Di dalam sistem hukum di Indonesia dikatakan bahwa hakim wajib menggali nilai-nilai yang hidup di dalam masyarakat, namun pada pelaksanaannya sangat terbatas digunakan hanya untuk perkara yang memang hukumnya tidak ditemukan di dalam undang-undang.
Selama ini yang terjadi di
dalam proses penegakan hukum di Indonesia adalah bahwa penerapan hukum dengan
mendasarkan kepada aliran positivisme, keadilan hanya sampai pada ketika
putusan telah diputuskan sesuai dengan apa yang dikehendaki oleh undang-undang.

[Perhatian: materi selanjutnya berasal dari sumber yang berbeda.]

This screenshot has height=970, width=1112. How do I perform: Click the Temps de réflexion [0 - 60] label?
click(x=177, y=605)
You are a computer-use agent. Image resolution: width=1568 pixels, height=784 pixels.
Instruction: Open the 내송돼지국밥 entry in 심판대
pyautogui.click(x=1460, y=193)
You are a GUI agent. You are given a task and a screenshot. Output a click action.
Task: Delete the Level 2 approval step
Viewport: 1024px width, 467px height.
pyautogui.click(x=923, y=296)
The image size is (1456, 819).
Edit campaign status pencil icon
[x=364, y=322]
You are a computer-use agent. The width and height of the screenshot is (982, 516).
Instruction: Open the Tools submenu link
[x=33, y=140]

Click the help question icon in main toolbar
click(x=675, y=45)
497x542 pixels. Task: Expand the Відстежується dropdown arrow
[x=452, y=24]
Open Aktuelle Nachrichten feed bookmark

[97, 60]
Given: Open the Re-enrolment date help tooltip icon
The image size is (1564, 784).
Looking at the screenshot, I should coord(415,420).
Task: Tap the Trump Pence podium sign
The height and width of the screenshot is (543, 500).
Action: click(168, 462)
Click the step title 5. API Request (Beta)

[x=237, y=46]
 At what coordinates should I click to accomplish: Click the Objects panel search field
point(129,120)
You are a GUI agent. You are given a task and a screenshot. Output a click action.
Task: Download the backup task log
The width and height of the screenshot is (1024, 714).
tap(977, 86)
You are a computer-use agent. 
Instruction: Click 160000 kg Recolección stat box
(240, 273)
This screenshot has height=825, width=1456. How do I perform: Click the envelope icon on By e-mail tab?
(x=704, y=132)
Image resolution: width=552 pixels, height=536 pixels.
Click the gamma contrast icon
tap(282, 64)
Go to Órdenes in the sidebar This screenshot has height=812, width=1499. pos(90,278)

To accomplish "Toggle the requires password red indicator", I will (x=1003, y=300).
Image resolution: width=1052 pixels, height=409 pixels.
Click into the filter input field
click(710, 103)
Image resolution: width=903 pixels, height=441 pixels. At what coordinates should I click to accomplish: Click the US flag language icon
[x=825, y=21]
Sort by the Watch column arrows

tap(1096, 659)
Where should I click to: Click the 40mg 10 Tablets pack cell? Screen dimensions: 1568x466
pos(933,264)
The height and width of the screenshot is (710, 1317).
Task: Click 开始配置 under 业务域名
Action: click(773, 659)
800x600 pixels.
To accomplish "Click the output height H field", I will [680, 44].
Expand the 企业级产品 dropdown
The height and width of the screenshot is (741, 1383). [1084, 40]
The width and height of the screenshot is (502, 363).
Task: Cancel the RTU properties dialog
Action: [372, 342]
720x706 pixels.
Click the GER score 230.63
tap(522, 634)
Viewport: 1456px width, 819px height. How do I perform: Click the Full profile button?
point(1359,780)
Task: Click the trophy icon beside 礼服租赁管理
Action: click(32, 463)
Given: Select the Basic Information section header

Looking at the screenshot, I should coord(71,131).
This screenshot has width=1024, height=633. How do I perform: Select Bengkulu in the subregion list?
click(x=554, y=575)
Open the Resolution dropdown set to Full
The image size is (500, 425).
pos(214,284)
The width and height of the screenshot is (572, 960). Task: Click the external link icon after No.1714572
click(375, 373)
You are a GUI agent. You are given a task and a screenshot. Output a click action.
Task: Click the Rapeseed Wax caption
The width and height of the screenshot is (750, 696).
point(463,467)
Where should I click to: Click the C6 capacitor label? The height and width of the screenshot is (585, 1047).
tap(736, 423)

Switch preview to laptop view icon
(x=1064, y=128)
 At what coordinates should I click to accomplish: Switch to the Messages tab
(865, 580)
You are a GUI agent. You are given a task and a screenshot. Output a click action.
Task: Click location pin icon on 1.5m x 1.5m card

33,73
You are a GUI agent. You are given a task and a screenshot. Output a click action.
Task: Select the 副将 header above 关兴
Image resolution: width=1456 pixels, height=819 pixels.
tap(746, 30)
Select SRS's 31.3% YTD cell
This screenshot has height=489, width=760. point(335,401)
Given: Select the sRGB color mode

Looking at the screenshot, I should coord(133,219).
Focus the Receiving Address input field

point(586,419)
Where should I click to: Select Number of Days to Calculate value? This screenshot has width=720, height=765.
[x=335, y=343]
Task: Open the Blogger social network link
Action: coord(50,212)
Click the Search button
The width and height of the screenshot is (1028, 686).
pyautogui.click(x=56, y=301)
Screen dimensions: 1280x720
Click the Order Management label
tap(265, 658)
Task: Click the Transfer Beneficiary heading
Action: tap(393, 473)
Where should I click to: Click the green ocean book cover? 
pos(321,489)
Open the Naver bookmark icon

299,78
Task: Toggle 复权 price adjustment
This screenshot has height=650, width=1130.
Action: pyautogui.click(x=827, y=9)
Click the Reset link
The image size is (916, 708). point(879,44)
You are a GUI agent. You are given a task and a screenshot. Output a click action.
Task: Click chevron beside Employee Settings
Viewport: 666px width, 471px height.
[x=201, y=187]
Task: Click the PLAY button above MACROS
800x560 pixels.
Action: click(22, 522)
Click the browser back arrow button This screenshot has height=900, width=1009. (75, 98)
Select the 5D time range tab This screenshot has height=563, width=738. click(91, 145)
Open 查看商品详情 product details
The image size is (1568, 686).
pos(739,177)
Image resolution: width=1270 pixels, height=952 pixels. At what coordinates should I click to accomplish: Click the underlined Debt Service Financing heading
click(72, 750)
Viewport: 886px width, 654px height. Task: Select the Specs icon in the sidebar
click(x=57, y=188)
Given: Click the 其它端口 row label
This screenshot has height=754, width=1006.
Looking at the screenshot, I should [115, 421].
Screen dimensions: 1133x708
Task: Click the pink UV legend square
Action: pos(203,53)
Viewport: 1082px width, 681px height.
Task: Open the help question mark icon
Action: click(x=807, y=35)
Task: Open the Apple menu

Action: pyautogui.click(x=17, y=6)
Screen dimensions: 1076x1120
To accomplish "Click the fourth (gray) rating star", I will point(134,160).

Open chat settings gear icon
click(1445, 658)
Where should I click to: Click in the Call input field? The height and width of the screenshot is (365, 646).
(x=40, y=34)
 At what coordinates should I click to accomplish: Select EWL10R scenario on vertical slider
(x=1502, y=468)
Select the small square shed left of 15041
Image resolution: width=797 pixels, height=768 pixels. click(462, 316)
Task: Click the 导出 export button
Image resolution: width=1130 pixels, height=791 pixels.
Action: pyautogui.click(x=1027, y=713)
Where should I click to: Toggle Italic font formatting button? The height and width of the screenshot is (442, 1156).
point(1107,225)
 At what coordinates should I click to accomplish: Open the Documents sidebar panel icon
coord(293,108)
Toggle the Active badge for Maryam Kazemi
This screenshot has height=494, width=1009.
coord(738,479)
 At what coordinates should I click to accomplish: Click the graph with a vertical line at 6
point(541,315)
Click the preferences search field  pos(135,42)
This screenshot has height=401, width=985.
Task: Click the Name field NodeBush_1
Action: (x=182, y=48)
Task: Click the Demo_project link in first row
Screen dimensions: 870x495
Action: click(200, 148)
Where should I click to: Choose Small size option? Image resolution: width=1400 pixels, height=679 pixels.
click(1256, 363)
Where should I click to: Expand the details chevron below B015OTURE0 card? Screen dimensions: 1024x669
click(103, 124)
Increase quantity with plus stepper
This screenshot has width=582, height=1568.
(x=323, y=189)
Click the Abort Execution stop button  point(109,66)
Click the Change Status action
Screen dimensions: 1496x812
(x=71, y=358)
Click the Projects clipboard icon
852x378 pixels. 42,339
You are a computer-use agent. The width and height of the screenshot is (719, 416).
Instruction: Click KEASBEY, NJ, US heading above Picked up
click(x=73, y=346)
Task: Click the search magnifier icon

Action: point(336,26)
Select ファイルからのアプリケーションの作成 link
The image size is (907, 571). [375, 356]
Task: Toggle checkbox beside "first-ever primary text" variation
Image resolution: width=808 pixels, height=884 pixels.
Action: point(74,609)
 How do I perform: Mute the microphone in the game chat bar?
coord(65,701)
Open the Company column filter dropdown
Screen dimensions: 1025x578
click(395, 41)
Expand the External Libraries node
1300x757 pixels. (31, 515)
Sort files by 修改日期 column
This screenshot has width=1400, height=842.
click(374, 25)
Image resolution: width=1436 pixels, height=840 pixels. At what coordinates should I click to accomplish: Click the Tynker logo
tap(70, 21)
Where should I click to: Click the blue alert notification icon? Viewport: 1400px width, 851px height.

Inilah yang kemudian menjadi titik kelemahan substansial dari penggunaan
paradigma positivisme yang tidak selalu dapat menyelesaikan persoalan yang
terjadi di masyarakat.
Aliran filsafat positivisme adalah aliran atau pemikiran yang mendasar pada kenyataan (realitas, fakta) dan bukti, tidak bersifat metafisik dan tidak menjelaskan esensi, gejala alam diterangkan berbasis hubungan sebab akibat dan dari itu kemudian didapatkan dalil-dalil atau hukum-hukum yang tidak tergantung ruang dan waktu, menempatkan fenomena sebagai obyek yang dapat digeneralisasikan untuk diramalkan (diprediksi), meyakini bahwa suatu realitas (gejala) dapat direduksi menjadi unsur-unsur yang saling terkait membentuk sistem yang dapat diamati.
Prinsip dasar aliran positivisme hukum yakni hukum adalah perintah terhadap manusia, harus dipisahkan dengan studi sosiologis, historis dan evaluasi kritis, keputusan-keputusan dapat dideduksi secara logis dari peraturan-peraturan yang sudah ada lebih dahulu, tanpa menunjuk pada tujuan sosial, kebijakan serta moralitas, tidak ada hubungan antara hukum dan moral, karena moral adalah metayuridis.
Kritik aliran positivisme hukum dilakukan oleh aliran hukum bebas, aliran hukum kritis, studi kritis hukum modern, hukum progresif, yang kesemuanya itu dapat disimpulkan bahwa hukum tidak hanya tertulis dalam undang-undang, melainkan apa yang dipraktekkan oleh para pejabat penyelenggara hukum yang melaksanakan fungsi pelaksanaan hukum.
Selain itu hukum dapat
dipahami dari aturan dan pelaksanaannya yang disesuaikan dengan kebutuhan
masyarakat, yang tidak lepas dari pengaruh ajaran moral, budaya, ekonomi,
politik dan ilmu sosial. Saran yang layak disampaikan adalah hendaknya para
penegak hukum melihat hukum sebagai alat pencapaian tujuan sosial sehingga
mampu menangkap nilai keadilan di masyarakat. Semua itu dapat diwujudkan dengan
menggabungkan antara keadilan realitas empiris dengan nilai ideal normatif.